Render every line of the items below as a numbered list, leaving out the blank lines.

# start of EXCERPTED DATA

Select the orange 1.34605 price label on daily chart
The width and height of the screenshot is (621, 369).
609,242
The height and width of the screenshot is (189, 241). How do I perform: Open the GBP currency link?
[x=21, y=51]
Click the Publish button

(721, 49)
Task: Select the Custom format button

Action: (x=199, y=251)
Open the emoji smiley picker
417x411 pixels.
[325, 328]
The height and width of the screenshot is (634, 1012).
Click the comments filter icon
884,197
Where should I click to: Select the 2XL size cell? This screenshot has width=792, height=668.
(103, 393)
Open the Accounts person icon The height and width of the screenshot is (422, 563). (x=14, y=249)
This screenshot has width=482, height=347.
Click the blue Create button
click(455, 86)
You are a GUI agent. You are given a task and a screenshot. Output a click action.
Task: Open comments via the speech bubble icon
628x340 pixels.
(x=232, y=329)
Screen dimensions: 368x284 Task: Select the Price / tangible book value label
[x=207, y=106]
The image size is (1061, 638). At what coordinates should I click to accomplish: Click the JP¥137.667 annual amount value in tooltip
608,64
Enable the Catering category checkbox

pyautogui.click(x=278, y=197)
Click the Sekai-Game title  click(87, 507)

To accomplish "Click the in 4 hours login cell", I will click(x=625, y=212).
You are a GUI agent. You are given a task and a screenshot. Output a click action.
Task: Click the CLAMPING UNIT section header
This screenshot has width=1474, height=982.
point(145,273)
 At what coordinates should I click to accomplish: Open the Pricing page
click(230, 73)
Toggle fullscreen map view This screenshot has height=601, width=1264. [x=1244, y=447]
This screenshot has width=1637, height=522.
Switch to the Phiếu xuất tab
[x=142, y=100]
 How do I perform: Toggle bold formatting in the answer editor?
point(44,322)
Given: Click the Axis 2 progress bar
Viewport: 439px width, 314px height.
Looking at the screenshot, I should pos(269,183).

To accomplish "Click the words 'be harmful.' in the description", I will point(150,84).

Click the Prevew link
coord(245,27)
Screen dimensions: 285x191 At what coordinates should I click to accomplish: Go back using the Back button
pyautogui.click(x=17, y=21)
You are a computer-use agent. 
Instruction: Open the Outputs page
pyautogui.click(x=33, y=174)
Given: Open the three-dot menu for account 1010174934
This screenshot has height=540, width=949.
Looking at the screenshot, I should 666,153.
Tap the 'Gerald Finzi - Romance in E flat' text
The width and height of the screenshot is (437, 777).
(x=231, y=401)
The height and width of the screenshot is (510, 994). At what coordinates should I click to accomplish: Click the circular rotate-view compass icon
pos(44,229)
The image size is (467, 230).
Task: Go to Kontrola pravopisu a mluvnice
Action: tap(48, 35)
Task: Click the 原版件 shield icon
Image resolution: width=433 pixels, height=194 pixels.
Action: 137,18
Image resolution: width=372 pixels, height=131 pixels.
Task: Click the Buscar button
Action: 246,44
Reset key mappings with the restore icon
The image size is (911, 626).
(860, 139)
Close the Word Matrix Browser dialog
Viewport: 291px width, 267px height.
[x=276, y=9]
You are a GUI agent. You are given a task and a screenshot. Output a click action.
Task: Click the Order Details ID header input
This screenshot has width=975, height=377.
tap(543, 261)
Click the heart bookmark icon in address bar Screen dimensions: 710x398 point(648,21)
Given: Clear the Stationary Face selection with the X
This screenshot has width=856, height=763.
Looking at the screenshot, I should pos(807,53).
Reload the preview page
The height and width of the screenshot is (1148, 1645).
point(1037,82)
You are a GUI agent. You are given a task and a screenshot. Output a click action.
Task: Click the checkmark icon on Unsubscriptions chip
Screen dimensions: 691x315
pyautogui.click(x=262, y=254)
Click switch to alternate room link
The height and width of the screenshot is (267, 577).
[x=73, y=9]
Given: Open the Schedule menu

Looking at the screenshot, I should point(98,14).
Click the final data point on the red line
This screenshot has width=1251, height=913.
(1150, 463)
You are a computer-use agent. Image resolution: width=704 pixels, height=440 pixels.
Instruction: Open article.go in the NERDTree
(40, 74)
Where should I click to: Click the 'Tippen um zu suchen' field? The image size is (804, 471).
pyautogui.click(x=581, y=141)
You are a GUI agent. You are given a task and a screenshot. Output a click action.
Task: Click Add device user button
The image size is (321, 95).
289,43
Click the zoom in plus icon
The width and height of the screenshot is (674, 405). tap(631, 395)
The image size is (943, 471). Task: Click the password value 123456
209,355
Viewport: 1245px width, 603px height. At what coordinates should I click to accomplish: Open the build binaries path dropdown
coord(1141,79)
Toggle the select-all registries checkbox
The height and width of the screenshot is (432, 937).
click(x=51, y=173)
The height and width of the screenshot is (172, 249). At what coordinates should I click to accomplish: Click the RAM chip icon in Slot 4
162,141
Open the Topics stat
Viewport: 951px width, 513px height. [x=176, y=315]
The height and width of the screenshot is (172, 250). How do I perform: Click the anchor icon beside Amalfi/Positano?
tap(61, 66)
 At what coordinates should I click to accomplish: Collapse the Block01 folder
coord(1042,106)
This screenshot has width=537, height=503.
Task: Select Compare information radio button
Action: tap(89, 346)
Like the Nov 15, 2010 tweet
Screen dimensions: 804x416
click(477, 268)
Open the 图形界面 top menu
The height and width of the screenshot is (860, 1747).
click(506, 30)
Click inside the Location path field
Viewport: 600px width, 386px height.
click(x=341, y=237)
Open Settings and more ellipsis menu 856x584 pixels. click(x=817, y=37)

# end of EXCERPTED DATA

EXERCISE ANSWER =
1. Select the orange 1.34605 price label on daily chart
2. The width and height of the screenshot is (621, 369).
3. 609,242
4. The height and width of the screenshot is (189, 241). How do I perform: Open the GBP currency link?
5. [x=21, y=51]
6. Click the Publish button
7. (721, 49)
8. Task: Select the Custom format button
9. Action: (x=199, y=251)
10. Open the emoji smiley picker
11. 417x411 pixels.
12. [325, 328]
13. The height and width of the screenshot is (634, 1012).
14. Click the comments filter icon
15. 884,197
16. Where should I click to: Select the 2XL size cell? This screenshot has width=792, height=668.
17. (103, 393)
18. Open the Accounts person icon The height and width of the screenshot is (422, 563). (x=14, y=249)
19. This screenshot has width=482, height=347.
20. Click the blue Create button
21. click(455, 86)
22. You are a GUI agent. You are given a task and a screenshot. Output a click action.
23. Task: Open comments via the speech bubble icon
24. 628x340 pixels.
25. (x=232, y=329)
26. Screen dimensions: 368x284 Task: Select the Price / tangible book value label
27. [x=207, y=106]
28. The image size is (1061, 638). At what coordinates should I click to accomplish: Click the JP¥137.667 annual amount value in tooltip
29. 608,64
30. Enable the Catering category checkbox
31. pyautogui.click(x=278, y=197)
32. Click the Sekai-Game title  click(87, 507)
33. To accomplish "Click the in 4 hours login cell", I will click(x=625, y=212).
34. You are a GUI agent. You are given a task and a screenshot. Output a click action.
35. Task: Click the CLAMPING UNIT section header
36. This screenshot has width=1474, height=982.
37. point(145,273)
38.  At what coordinates should I click to accomplish: Open the Pricing page
39. click(230, 73)
40. Toggle fullscreen map view This screenshot has height=601, width=1264. [x=1244, y=447]
41. This screenshot has width=1637, height=522.
42. Switch to the Phiếu xuất tab
43. [x=142, y=100]
44.  How do I perform: Toggle bold formatting in the answer editor?
45. point(44,322)
46. Given: Click the Axis 2 progress bar
47. Viewport: 439px width, 314px height.
48. Looking at the screenshot, I should pos(269,183).
49. To accomplish "Click the words 'be harmful.' in the description", I will point(150,84).
50. Click the Prevew link
51. coord(245,27)
52. Screen dimensions: 285x191 At what coordinates should I click to accomplish: Go back using the Back button
53. pyautogui.click(x=17, y=21)
54. You are a computer-use agent. 
55. Instruction: Open the Outputs page
56. pyautogui.click(x=33, y=174)
57. Given: Open the three-dot menu for account 1010174934
58. This screenshot has height=540, width=949.
59. Looking at the screenshot, I should 666,153.
60. Tap the 'Gerald Finzi - Romance in E flat' text
61. The width and height of the screenshot is (437, 777).
62. (x=231, y=401)
63. The height and width of the screenshot is (510, 994). At what coordinates should I click to accomplish: Click the circular rotate-view compass icon
64. pos(44,229)
65. The image size is (467, 230).
66. Task: Go to Kontrola pravopisu a mluvnice
67. Action: tap(48, 35)
68. Task: Click the 原版件 shield icon
69. Image resolution: width=433 pixels, height=194 pixels.
70. Action: 137,18
71. Image resolution: width=372 pixels, height=131 pixels.
72. Task: Click the Buscar button
73. Action: 246,44
74. Reset key mappings with the restore icon
75. The image size is (911, 626).
76. (860, 139)
77. Close the Word Matrix Browser dialog
78. Viewport: 291px width, 267px height.
79. [x=276, y=9]
80. You are a GUI agent. You are given a task and a screenshot. Output a click action.
81. Task: Click the Order Details ID header input
82. This screenshot has width=975, height=377.
83. tap(543, 261)
84. Click the heart bookmark icon in address bar Screen dimensions: 710x398 point(648,21)
85. Given: Clear the Stationary Face selection with the X
86. This screenshot has width=856, height=763.
87. Looking at the screenshot, I should pos(807,53).
88. Reload the preview page
89. The height and width of the screenshot is (1148, 1645).
90. point(1037,82)
91. You are a GUI agent. You are given a task and a screenshot. Output a click action.
92. Task: Click the checkmark icon on Unsubscriptions chip
93. Screen dimensions: 691x315
94. pyautogui.click(x=262, y=254)
95. Click switch to alternate room link
96. The height and width of the screenshot is (267, 577).
97. [x=73, y=9]
98. Given: Open the Schedule menu
99. Looking at the screenshot, I should point(98,14).
100. Click the final data point on the red line
101. This screenshot has width=1251, height=913.
102. (1150, 463)
103. You are a computer-use agent. Image resolution: width=704 pixels, height=440 pixels.
104. Instruction: Open article.go in the NERDTree
105. (40, 74)
106. Where should I click to: Click the 'Tippen um zu suchen' field? The image size is (804, 471).
107. pyautogui.click(x=581, y=141)
108. You are a GUI agent. You are given a task and a screenshot. Output a click action.
109. Task: Click Add device user button
110. The image size is (321, 95).
111. 289,43
112. Click the zoom in plus icon
113. The width and height of the screenshot is (674, 405). tap(631, 395)
114. The image size is (943, 471). Task: Click the password value 123456
115. 209,355
116. Viewport: 1245px width, 603px height. At what coordinates should I click to accomplish: Open the build binaries path dropdown
117. coord(1141,79)
118. Toggle the select-all registries checkbox
119. The height and width of the screenshot is (432, 937).
120. click(x=51, y=173)
121. The height and width of the screenshot is (172, 249). At what coordinates should I click to accomplish: Click the RAM chip icon in Slot 4
122. 162,141
123. Open the Topics stat
124. Viewport: 951px width, 513px height. [x=176, y=315]
125. The height and width of the screenshot is (172, 250). How do I perform: Click the anchor icon beside Amalfi/Positano?
126. tap(61, 66)
127.  At what coordinates should I click to accomplish: Collapse the Block01 folder
128. coord(1042,106)
129. This screenshot has width=537, height=503.
130. Task: Select Compare information radio button
131. Action: tap(89, 346)
132. Like the Nov 15, 2010 tweet
133. Screen dimensions: 804x416
134. click(477, 268)
135. Open the 图形界面 top menu
136. The height and width of the screenshot is (860, 1747).
137. click(506, 30)
138. Click inside the Location path field
139. Viewport: 600px width, 386px height.
140. click(x=341, y=237)
141. Open Settings and more ellipsis menu 856x584 pixels. click(x=817, y=37)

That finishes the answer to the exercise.